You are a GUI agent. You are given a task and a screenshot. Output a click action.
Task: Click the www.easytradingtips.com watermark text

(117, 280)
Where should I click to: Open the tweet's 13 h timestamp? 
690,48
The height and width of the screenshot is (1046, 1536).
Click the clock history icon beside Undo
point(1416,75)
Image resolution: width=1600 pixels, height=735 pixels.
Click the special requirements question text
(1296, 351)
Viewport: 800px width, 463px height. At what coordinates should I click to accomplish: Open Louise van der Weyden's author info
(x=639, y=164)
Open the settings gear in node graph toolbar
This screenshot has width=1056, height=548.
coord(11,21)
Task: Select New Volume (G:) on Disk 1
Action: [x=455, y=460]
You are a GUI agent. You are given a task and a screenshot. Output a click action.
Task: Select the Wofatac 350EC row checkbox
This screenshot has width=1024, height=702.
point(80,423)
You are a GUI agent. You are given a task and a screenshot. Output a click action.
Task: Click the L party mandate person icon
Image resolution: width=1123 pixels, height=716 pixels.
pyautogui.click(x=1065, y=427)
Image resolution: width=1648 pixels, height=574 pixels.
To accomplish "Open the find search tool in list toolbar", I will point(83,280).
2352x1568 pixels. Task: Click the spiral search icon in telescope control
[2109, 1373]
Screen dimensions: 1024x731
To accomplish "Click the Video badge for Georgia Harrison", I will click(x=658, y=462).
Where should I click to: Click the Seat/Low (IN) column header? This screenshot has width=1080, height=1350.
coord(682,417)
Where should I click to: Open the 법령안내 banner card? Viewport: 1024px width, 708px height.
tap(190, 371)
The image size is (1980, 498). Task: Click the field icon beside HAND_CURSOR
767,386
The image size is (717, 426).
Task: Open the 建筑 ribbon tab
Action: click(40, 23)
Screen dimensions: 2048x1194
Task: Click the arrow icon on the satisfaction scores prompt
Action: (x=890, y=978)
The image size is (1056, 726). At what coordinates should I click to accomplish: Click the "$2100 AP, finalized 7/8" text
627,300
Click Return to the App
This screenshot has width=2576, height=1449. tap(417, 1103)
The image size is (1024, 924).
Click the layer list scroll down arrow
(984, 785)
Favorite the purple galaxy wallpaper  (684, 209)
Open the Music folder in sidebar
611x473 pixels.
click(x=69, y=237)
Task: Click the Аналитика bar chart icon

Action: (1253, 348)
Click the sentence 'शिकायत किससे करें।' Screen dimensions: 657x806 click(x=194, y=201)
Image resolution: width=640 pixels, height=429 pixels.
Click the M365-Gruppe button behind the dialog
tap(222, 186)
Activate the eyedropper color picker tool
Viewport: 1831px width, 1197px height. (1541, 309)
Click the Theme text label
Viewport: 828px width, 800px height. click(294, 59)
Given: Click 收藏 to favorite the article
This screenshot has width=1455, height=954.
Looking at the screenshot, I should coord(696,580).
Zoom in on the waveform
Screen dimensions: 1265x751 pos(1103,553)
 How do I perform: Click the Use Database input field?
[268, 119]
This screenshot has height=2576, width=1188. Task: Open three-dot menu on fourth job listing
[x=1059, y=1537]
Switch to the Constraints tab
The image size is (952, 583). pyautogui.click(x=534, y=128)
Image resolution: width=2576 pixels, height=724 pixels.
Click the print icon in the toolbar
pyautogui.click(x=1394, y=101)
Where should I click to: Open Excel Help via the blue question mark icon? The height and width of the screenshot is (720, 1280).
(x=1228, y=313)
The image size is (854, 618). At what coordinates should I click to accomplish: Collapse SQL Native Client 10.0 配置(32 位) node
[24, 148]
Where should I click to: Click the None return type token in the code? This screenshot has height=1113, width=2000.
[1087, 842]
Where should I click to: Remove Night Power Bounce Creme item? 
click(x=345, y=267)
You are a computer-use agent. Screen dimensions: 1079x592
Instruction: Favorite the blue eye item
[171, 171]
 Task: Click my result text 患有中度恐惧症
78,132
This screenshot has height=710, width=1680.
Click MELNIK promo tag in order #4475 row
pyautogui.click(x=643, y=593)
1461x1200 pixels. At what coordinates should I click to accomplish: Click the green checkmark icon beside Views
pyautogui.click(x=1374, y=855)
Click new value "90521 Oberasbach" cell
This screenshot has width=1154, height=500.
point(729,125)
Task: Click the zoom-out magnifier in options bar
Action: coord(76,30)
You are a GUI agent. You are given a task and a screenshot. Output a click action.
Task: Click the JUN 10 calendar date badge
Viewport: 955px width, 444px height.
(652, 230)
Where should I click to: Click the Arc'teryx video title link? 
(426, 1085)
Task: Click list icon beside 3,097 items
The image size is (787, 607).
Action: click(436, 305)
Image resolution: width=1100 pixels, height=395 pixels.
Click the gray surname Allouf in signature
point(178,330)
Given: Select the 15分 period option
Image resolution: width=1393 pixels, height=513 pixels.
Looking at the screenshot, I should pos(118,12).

**What to work on**. Copy all of the records above verbatim, keeping every line unchanged.

**Answer to the task**.
You are a GUI agent. You are given a task and a screenshot. Output a click action.
Task: Click the www.easytradingtips.com watermark text

(117, 280)
Where should I click to: Open the tweet's 13 h timestamp? 
690,48
The height and width of the screenshot is (1046, 1536).
Click the clock history icon beside Undo
point(1416,75)
Image resolution: width=1600 pixels, height=735 pixels.
Click the special requirements question text
(1296, 351)
Viewport: 800px width, 463px height. At what coordinates should I click to accomplish: Open Louise van der Weyden's author info
(x=639, y=164)
Open the settings gear in node graph toolbar
This screenshot has width=1056, height=548.
coord(11,21)
Task: Select New Volume (G:) on Disk 1
Action: [x=455, y=460]
You are a GUI agent. You are given a task and a screenshot. Output a click action.
Task: Select the Wofatac 350EC row checkbox
This screenshot has width=1024, height=702.
point(80,423)
You are a GUI agent. You are given a task and a screenshot. Output a click action.
Task: Click the L party mandate person icon
Image resolution: width=1123 pixels, height=716 pixels.
pyautogui.click(x=1065, y=427)
Image resolution: width=1648 pixels, height=574 pixels.
To accomplish "Open the find search tool in list toolbar", I will point(83,280).
2352x1568 pixels. Task: Click the spiral search icon in telescope control
[2109, 1373]
Screen dimensions: 1024x731
To accomplish "Click the Video badge for Georgia Harrison", I will click(x=658, y=462).
Where should I click to: Click the Seat/Low (IN) column header? This screenshot has width=1080, height=1350.
coord(682,417)
Where should I click to: Open the 법령안내 banner card? Viewport: 1024px width, 708px height.
tap(190, 371)
The image size is (1980, 498). Task: Click the field icon beside HAND_CURSOR
767,386
The image size is (717, 426).
Task: Open the 建筑 ribbon tab
Action: click(40, 23)
Screen dimensions: 2048x1194
Task: Click the arrow icon on the satisfaction scores prompt
Action: (x=890, y=978)
The image size is (1056, 726). At what coordinates should I click to accomplish: Click the "$2100 AP, finalized 7/8" text
627,300
Click Return to the App
This screenshot has width=2576, height=1449. tap(417, 1103)
The image size is (1024, 924).
Click the layer list scroll down arrow
(984, 785)
Favorite the purple galaxy wallpaper  (684, 209)
Open the Music folder in sidebar
611x473 pixels.
click(x=69, y=237)
Task: Click the Аналитика bar chart icon

Action: (1253, 348)
Click the sentence 'शिकायत किससे करें।' Screen dimensions: 657x806 click(x=194, y=201)
Image resolution: width=640 pixels, height=429 pixels.
Click the M365-Gruppe button behind the dialog
tap(222, 186)
Activate the eyedropper color picker tool
Viewport: 1831px width, 1197px height. (1541, 309)
Click the Theme text label
Viewport: 828px width, 800px height. click(294, 59)
Given: Click 收藏 to favorite the article
This screenshot has width=1455, height=954.
Looking at the screenshot, I should coord(696,580).
Zoom in on the waveform
Screen dimensions: 1265x751 pos(1103,553)
 How do I perform: Click the Use Database input field?
[268, 119]
This screenshot has height=2576, width=1188. Task: Open three-dot menu on fourth job listing
[x=1059, y=1537]
Switch to the Constraints tab
The image size is (952, 583). pyautogui.click(x=534, y=128)
Image resolution: width=2576 pixels, height=724 pixels.
Click the print icon in the toolbar
pyautogui.click(x=1394, y=101)
Where should I click to: Open Excel Help via the blue question mark icon? The height and width of the screenshot is (720, 1280).
(x=1228, y=313)
The image size is (854, 618). At what coordinates should I click to accomplish: Collapse SQL Native Client 10.0 配置(32 位) node
[24, 148]
Where should I click to: Click the None return type token in the code? This screenshot has height=1113, width=2000.
[1087, 842]
Where should I click to: Remove Night Power Bounce Creme item? 
click(x=345, y=267)
You are a computer-use agent. Screen dimensions: 1079x592
Instruction: Favorite the blue eye item
[171, 171]
 Task: Click my result text 患有中度恐惧症
78,132
This screenshot has height=710, width=1680.
Click MELNIK promo tag in order #4475 row
pyautogui.click(x=643, y=593)
1461x1200 pixels. At what coordinates should I click to accomplish: Click the green checkmark icon beside Views
pyautogui.click(x=1374, y=855)
Click new value "90521 Oberasbach" cell
This screenshot has width=1154, height=500.
point(729,125)
Task: Click the zoom-out magnifier in options bar
Action: coord(76,30)
You are a GUI agent. You are given a task and a screenshot. Output a click action.
Task: Click the JUN 10 calendar date badge
Viewport: 955px width, 444px height.
(652, 230)
Where should I click to: Click the Arc'teryx video title link? 
(426, 1085)
Task: Click list icon beside 3,097 items
The image size is (787, 607).
Action: click(436, 305)
Image resolution: width=1100 pixels, height=395 pixels.
Click the gray surname Allouf in signature
point(178,330)
Given: Select the 15分 period option
Image resolution: width=1393 pixels, height=513 pixels.
Looking at the screenshot, I should pos(118,12).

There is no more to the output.